• [Challenge]: Output the lines from the one containing "You are a computer-use agent. The" to the one containing "(x=79, y=871)" as a Markdown table with the columns No and Line, numbering each line and skipping blank lines. Leave the pictures out.

• [Listed entries]:
_ _ _ _ _ _ _
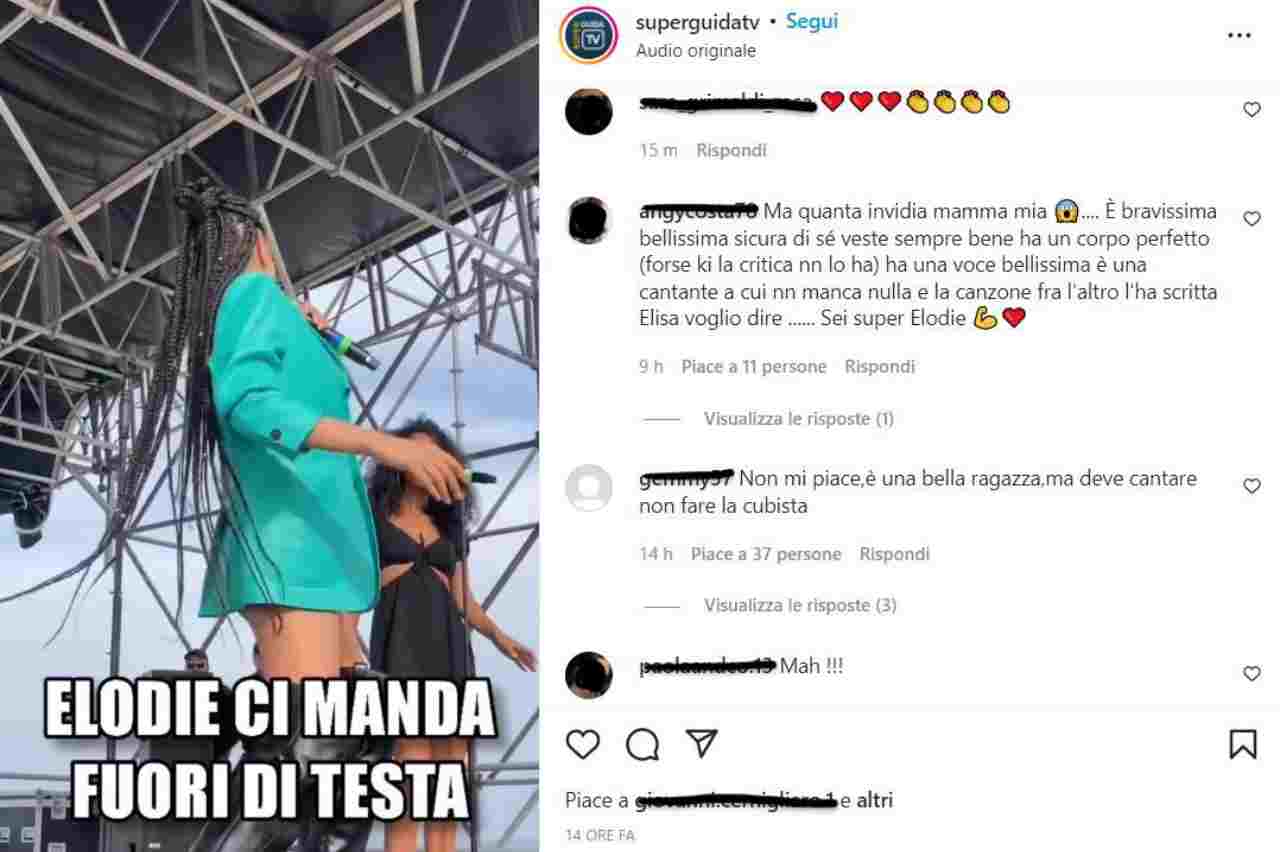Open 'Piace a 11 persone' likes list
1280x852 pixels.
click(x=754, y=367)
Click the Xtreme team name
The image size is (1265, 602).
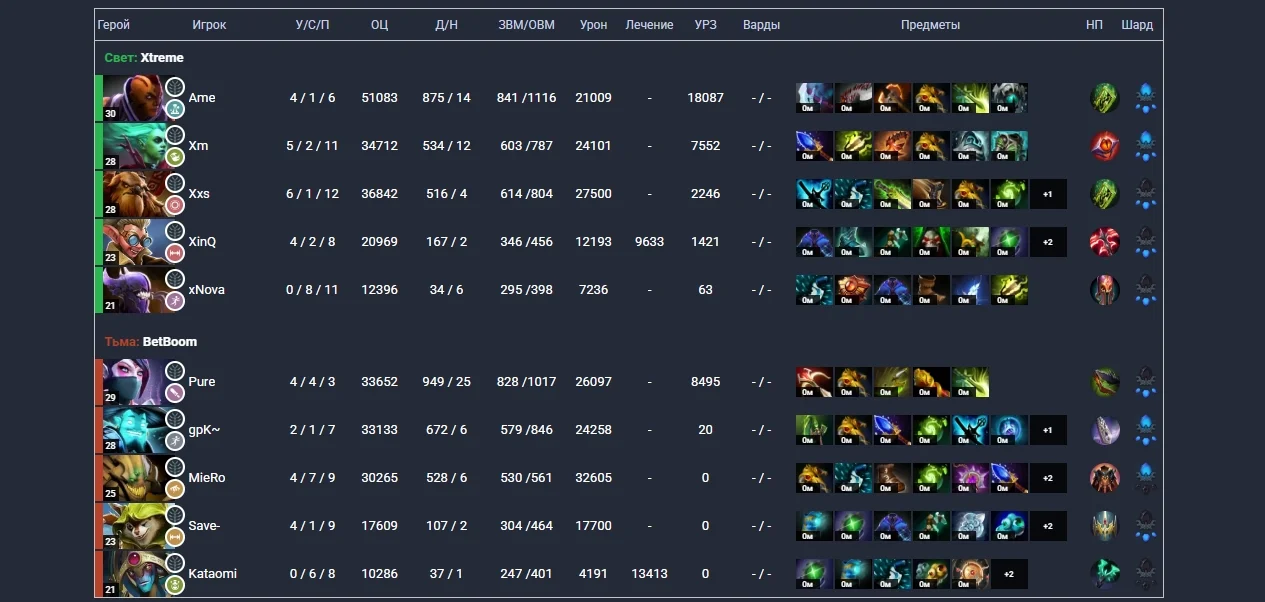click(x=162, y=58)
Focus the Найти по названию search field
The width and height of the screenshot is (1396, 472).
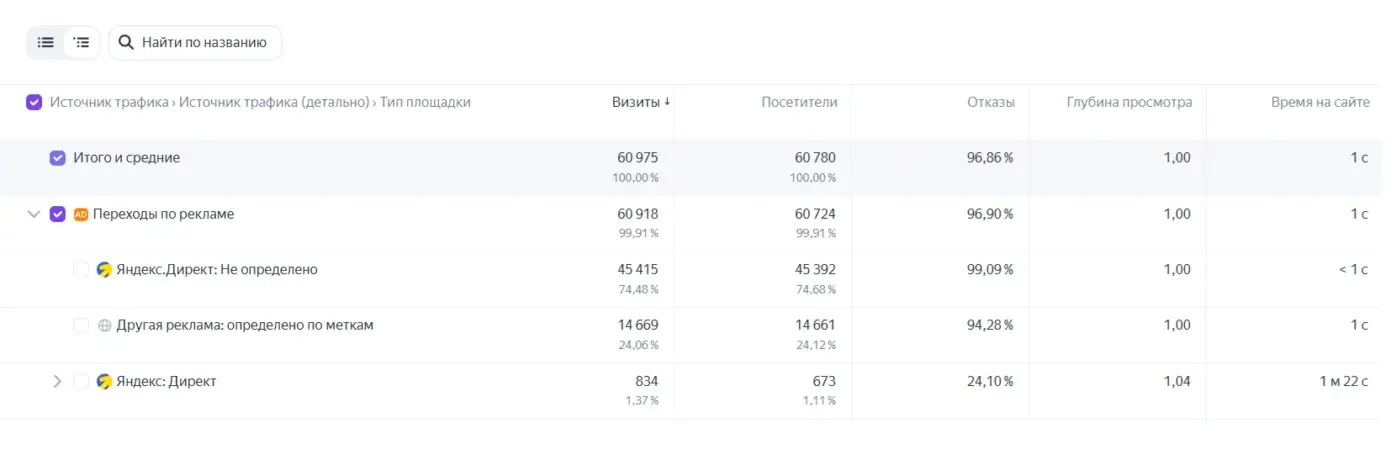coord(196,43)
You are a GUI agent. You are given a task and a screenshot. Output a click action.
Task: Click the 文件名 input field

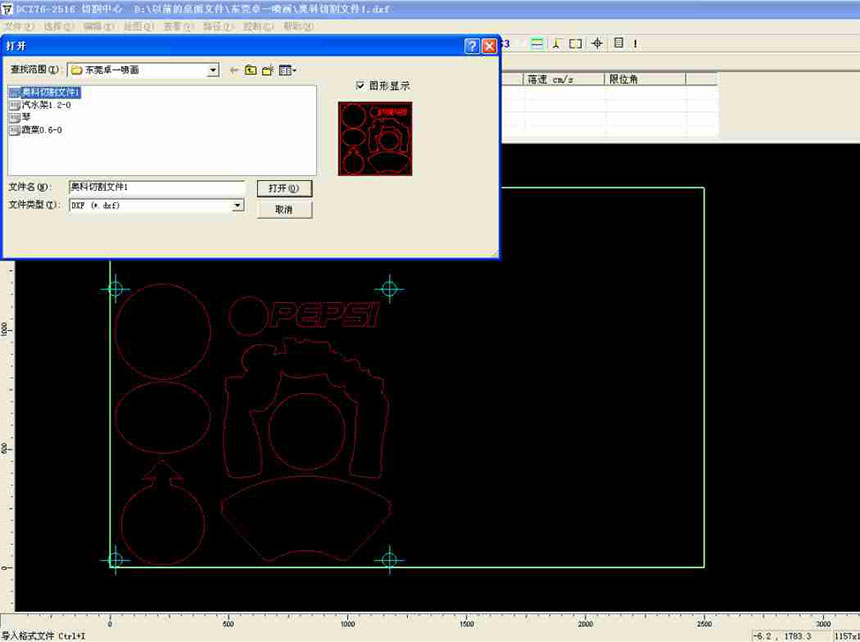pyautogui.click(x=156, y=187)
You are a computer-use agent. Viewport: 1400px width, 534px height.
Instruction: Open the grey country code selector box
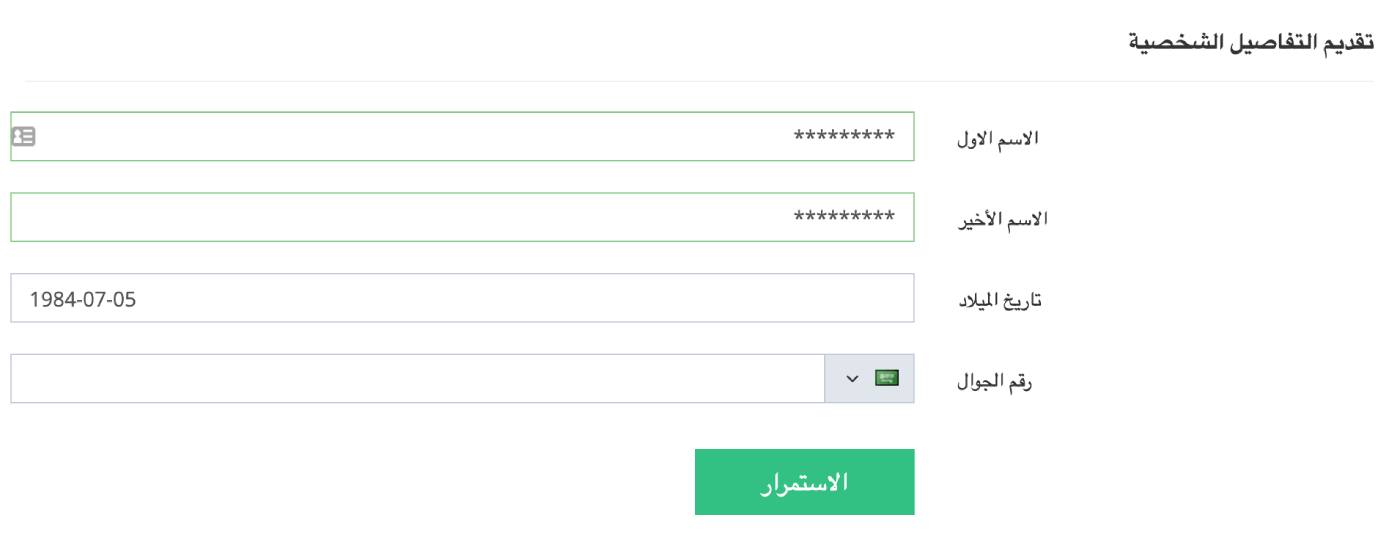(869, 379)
_ _ _ _ _ _ _
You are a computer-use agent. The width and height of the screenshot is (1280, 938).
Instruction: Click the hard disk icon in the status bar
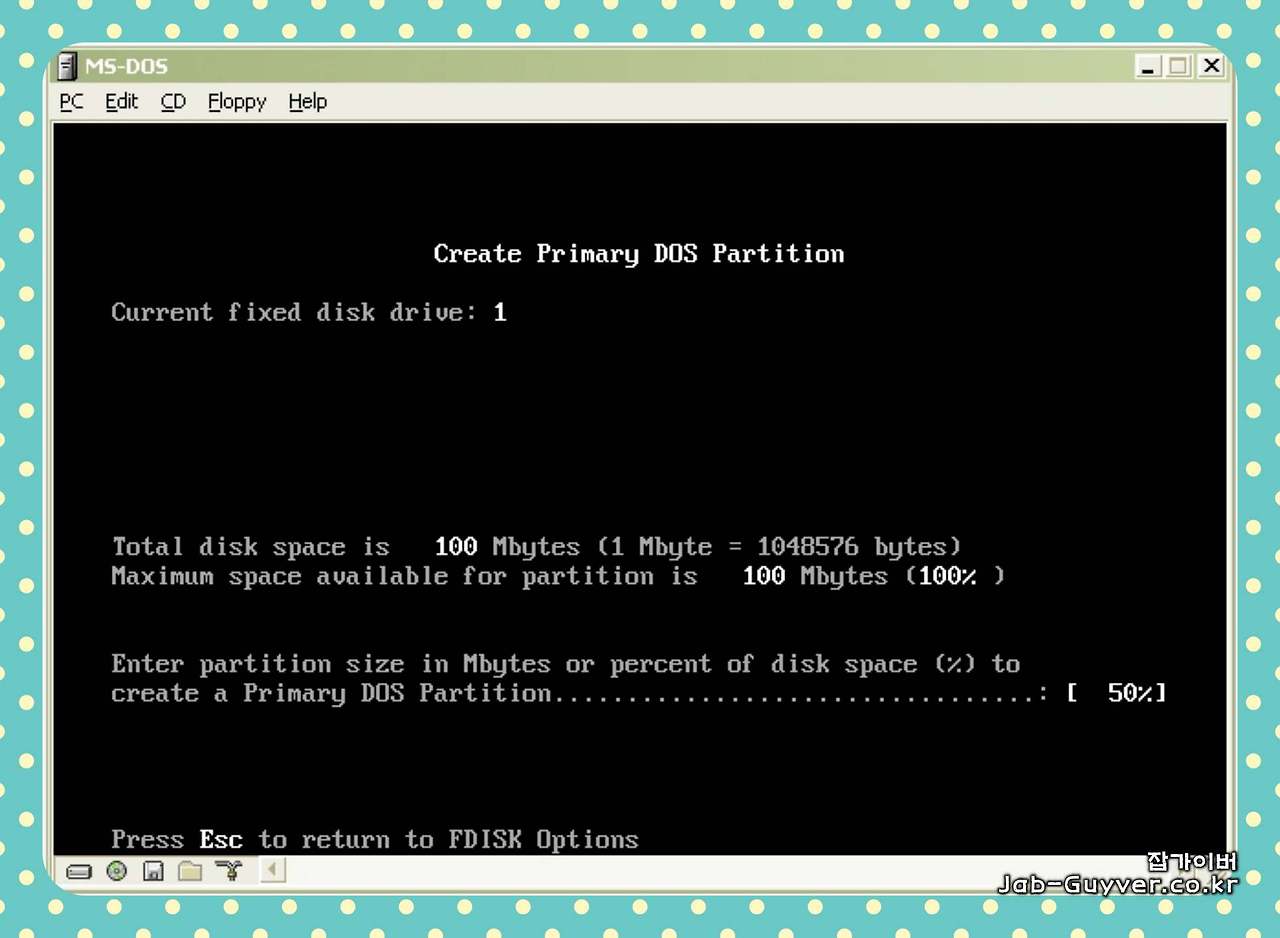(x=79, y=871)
_ _ _ _ _ _ _
• [Answer for the task]:
| No | Line |
|---|---|
| 1 | You are a computer-use agent. The width and height of the screenshot is (1280, 938). |
| 2 | Instruction: Click the hard disk icon in the status bar |
| 3 | (x=79, y=871) |